--- Material to process ---

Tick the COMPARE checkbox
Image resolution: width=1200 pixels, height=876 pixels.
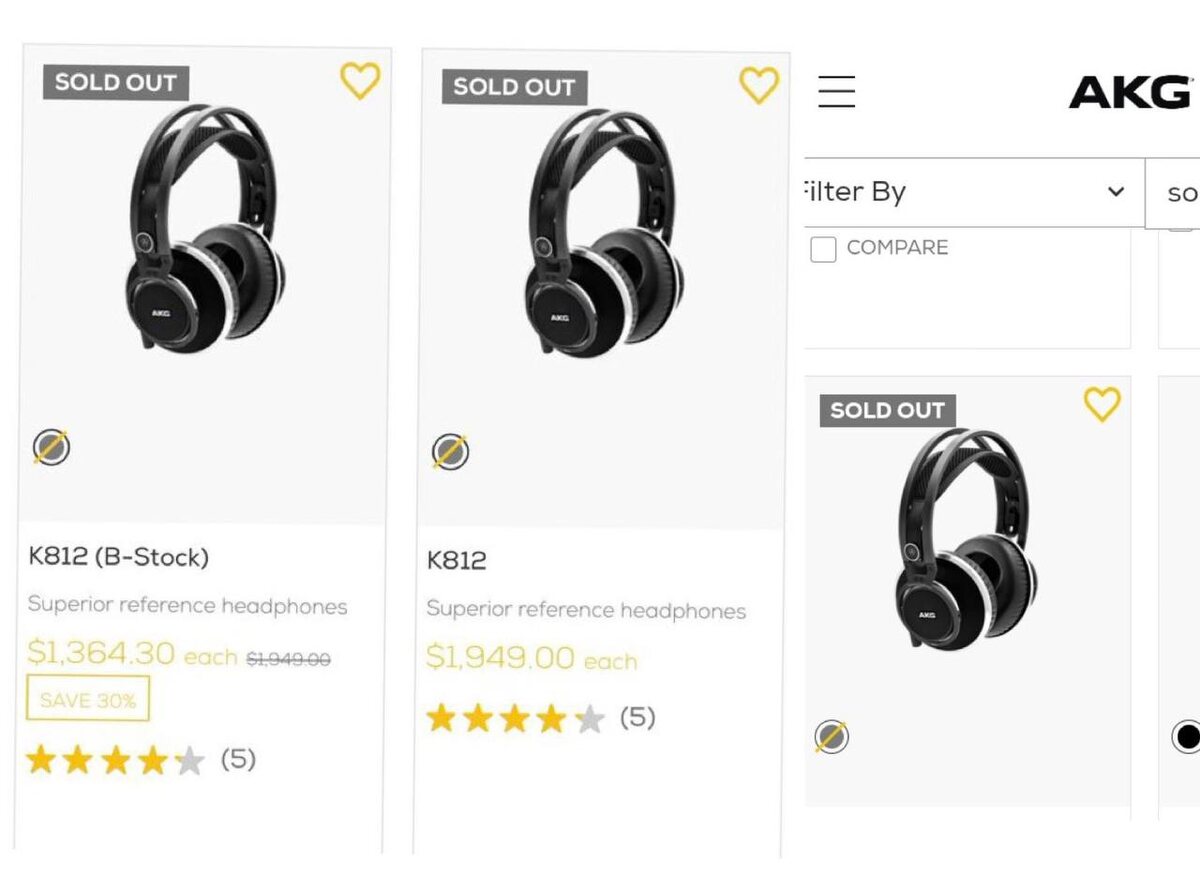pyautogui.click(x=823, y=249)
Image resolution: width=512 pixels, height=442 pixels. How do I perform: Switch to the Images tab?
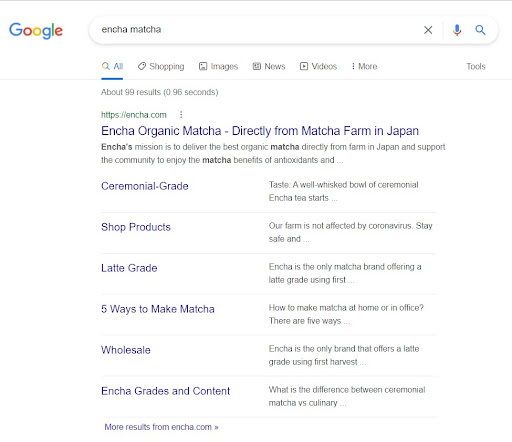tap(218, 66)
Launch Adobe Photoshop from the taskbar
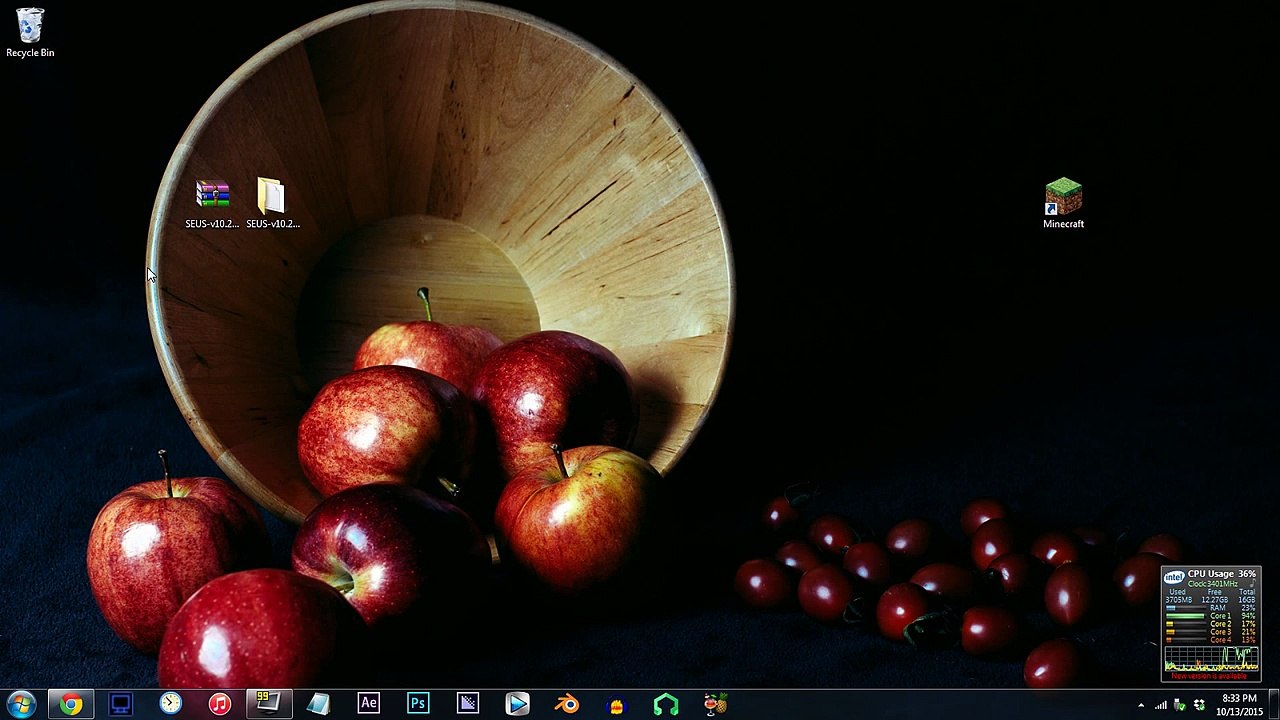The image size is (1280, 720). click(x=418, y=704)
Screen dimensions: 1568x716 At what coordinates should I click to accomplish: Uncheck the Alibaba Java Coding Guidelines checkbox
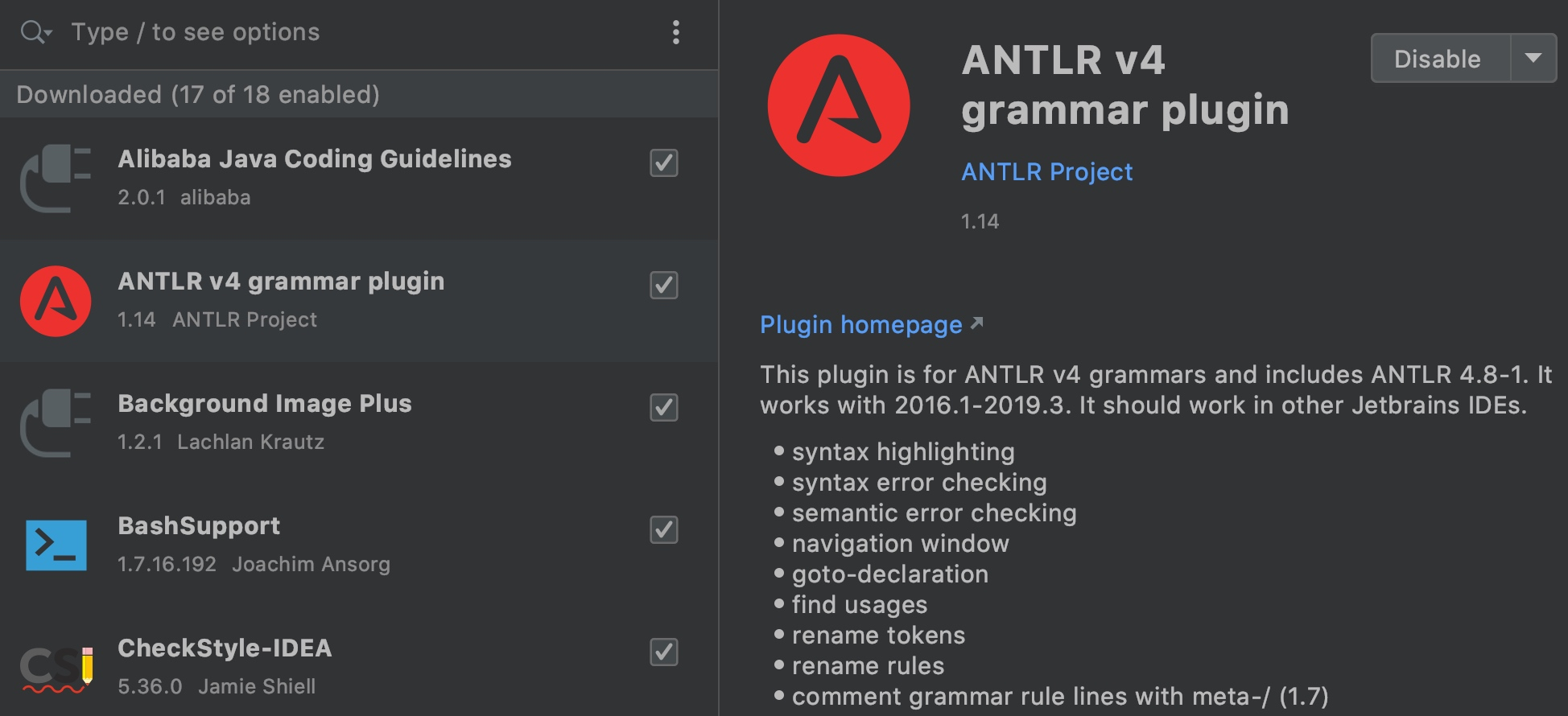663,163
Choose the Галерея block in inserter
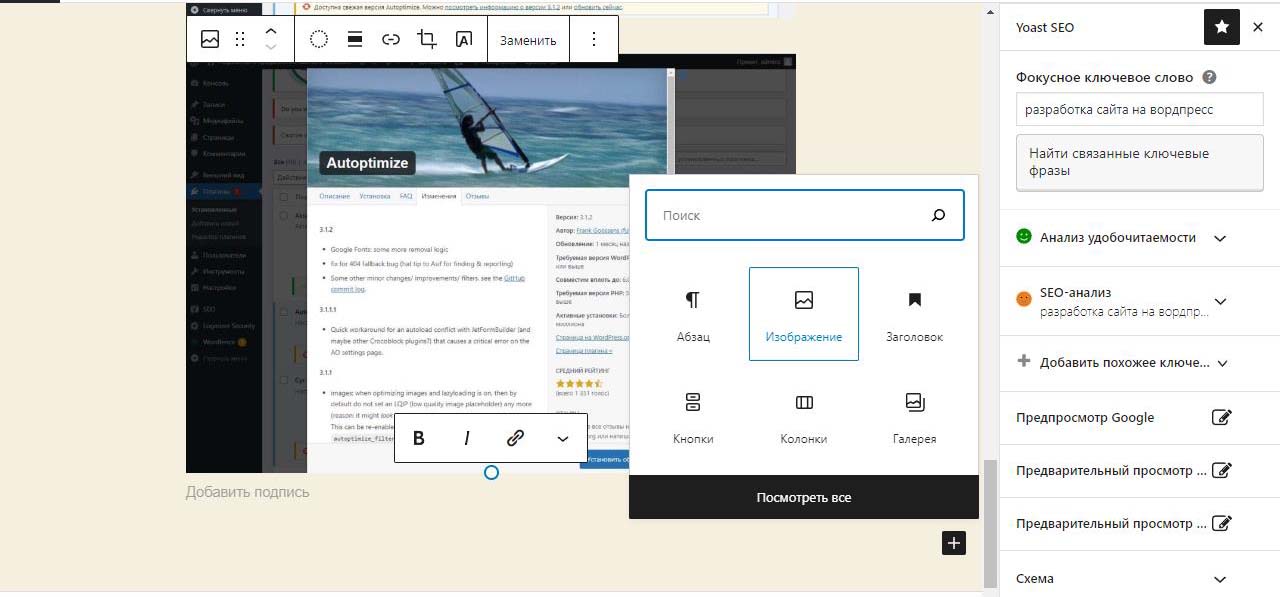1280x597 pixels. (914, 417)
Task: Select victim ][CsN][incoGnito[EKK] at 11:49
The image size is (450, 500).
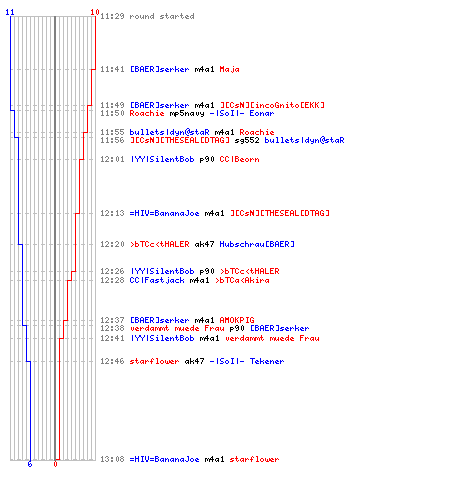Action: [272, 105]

---

Task directions >> With the pictures omitted, give every line above again exactly.

Response for this exercise >>
Tick the COMPARE checkbox
Image resolution: width=1200 pixels, height=876 pixels.
pyautogui.click(x=823, y=249)
Image resolution: width=512 pixels, height=442 pixels. How do I perform: Switch to the Images tab?
tap(218, 66)
Launch Adobe Photoshop from the taskbar
The image size is (1280, 720). click(x=418, y=704)
Screen dimensions: 1568x716 At what coordinates should I click to accomplish: Uncheck the Alibaba Java Coding Guidelines checkbox
663,163
Choose the Галерея block in inserter
1280x597 pixels. (914, 417)
Task: Select victim ][CsN][incoGnito[EKK] at 11:49
The image size is (450, 500).
Action: [272, 105]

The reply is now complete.